目的：探讨胃癌组织中EphA2与VEGF-C的表达及临床意义。方法：用免疫组化法检测82例胃癌组织及其癌旁组织中EphA2与VEGF-C蛋白的表达，以及淋巴管密度（LVD）；用real-time PCR检测20例胃癌组织及其癌旁组织中EphA2与VEGF-C mRNA的表达。分析EphA2与VEGF-C表达与患者临床病理特点及淋巴管生成的关系。结果：EphA2与VEGF-C在胃癌组织中的阳性表达率均明显高于癌旁正常组织（65.8% vs. 42.6%；71.9% vs. 39.0%，均P<0.05）。EphA2与VEGF-C的高表达与肿瘤浸润深度、淋巴结转移、TNM分期有关（均P<0.001）。EphA2蛋白与VEGF-C蛋白高表达的胃癌组织中LVD计数分别明显高于两者低表达胃癌组织（15.25±5.41 vs. 10.95±5.41，P=0.001；14.87±5.71 vs. 11.00±5.01，P=0.006）。胃癌组织中EphA2与VEGF-C蛋白以及mRNA表达均呈正相关（r=0.375，P=0.001；r=0.559，P=0.01）。结论：EphA2与VEGF-C在胃癌组织中均呈高表达，且可能共同促进淋巴管生成与胃癌淋巴结转移。

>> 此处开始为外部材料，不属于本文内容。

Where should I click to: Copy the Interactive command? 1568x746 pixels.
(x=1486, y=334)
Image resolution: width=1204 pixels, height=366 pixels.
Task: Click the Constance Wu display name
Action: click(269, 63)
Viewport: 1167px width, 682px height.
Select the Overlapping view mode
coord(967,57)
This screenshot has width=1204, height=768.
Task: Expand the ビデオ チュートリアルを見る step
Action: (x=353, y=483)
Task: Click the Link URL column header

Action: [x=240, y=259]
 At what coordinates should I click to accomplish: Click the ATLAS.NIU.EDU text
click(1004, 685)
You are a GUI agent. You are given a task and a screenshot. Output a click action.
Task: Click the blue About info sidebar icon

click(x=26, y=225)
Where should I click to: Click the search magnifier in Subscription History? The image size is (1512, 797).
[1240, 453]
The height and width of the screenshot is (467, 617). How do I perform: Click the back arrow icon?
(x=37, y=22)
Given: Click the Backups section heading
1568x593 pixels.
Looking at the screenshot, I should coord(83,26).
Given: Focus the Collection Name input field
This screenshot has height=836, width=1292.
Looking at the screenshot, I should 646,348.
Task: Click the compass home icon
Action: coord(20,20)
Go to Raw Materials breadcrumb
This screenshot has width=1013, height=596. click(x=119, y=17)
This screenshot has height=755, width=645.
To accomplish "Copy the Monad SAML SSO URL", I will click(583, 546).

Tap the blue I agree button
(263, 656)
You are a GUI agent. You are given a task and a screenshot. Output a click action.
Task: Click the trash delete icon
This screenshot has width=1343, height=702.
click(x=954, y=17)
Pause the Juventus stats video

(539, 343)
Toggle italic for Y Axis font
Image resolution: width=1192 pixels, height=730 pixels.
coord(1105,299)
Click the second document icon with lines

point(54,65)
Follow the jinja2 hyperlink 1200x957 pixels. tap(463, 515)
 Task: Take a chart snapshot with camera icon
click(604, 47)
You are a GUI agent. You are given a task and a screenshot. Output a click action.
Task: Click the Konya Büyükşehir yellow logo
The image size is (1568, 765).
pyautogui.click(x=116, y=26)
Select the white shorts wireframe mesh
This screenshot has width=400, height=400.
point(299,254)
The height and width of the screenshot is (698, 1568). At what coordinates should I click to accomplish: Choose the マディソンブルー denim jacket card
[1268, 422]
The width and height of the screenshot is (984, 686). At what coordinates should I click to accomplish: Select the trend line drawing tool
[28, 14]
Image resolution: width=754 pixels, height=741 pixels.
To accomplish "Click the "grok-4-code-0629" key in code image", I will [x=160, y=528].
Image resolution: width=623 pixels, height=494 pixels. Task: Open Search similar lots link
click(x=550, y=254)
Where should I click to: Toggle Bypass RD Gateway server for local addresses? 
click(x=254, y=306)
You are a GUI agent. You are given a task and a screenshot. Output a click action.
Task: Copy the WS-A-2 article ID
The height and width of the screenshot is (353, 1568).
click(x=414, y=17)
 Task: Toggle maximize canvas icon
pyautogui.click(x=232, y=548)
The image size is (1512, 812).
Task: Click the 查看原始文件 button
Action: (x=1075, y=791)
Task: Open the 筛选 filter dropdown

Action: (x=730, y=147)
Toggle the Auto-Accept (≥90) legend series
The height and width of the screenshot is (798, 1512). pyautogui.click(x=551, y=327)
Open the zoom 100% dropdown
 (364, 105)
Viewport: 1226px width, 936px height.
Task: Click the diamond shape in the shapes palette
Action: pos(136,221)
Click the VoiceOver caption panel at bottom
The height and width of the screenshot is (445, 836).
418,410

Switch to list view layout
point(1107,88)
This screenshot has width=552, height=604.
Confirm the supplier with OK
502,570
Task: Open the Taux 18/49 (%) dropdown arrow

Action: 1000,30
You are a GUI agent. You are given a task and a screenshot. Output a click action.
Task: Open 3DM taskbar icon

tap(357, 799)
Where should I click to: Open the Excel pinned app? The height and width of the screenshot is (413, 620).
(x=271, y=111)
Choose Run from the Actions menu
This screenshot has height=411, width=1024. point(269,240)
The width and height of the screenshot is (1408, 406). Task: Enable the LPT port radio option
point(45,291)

Expressions of EphA2 and VEGF-C in gastric cancer and their association with lymphangiogenesis
Objective: To investigate the EphA2 and VEGF-C expressions in gastric cancer and their clinical significance. Methods: The protein expressions of VEGF-C and EphA2 as well as the lymphatic vessel density (LVD) in 82 paired specimens of gastric cancer and adjacent gastric tissue were determined by immunohistochemical staining. The mRNA expressions of EphA2 and VEGF-C in 20 paired specimens of gastric cancer and adjacent gastric tissue were detected by real-time RT-PCR. The relations of EphA2 and VEGF-C expressions with the clinicopathologic characteristics of the patients and lymphangiogenesis were analyzed. Results: The positive expression rates of both EphA2 and VEGF-C in gastric cancer tissue were significantly higher than those in adjacent gastric tissue (65.8% vs. 42.6%; 71.9% vs. 39.0%, both P<0.05). The high expressions of EphA2 and VEGF-C were significantly associated with the depth of tumor invasion, lymph node metastasis and TNM stage (all P<0.001). The LVD count in gastric cancer tissue with high EphA2 or VEGF-C expression was significantly higher than that in gastric cancer tissue with low EphA2 or VEGF-C expression (15.25±5.41 vs. 10.95±5.41, P=0.001; 14.87±5.71 vs. 11.00±5.01, P=0.006). There was a significant correlation between EphA2 and VEGF-C in either protein or mRNA expression in gastric cancer tissue (r=0.375, P=0.001; r=0.559, P=0.01). Conclusion: Both EphA2 and VEGF-C expressions are increased in gastric cancer tissue, and they may jointly promote lymphangiogenesis and lymph node metastasis in gastric cancer.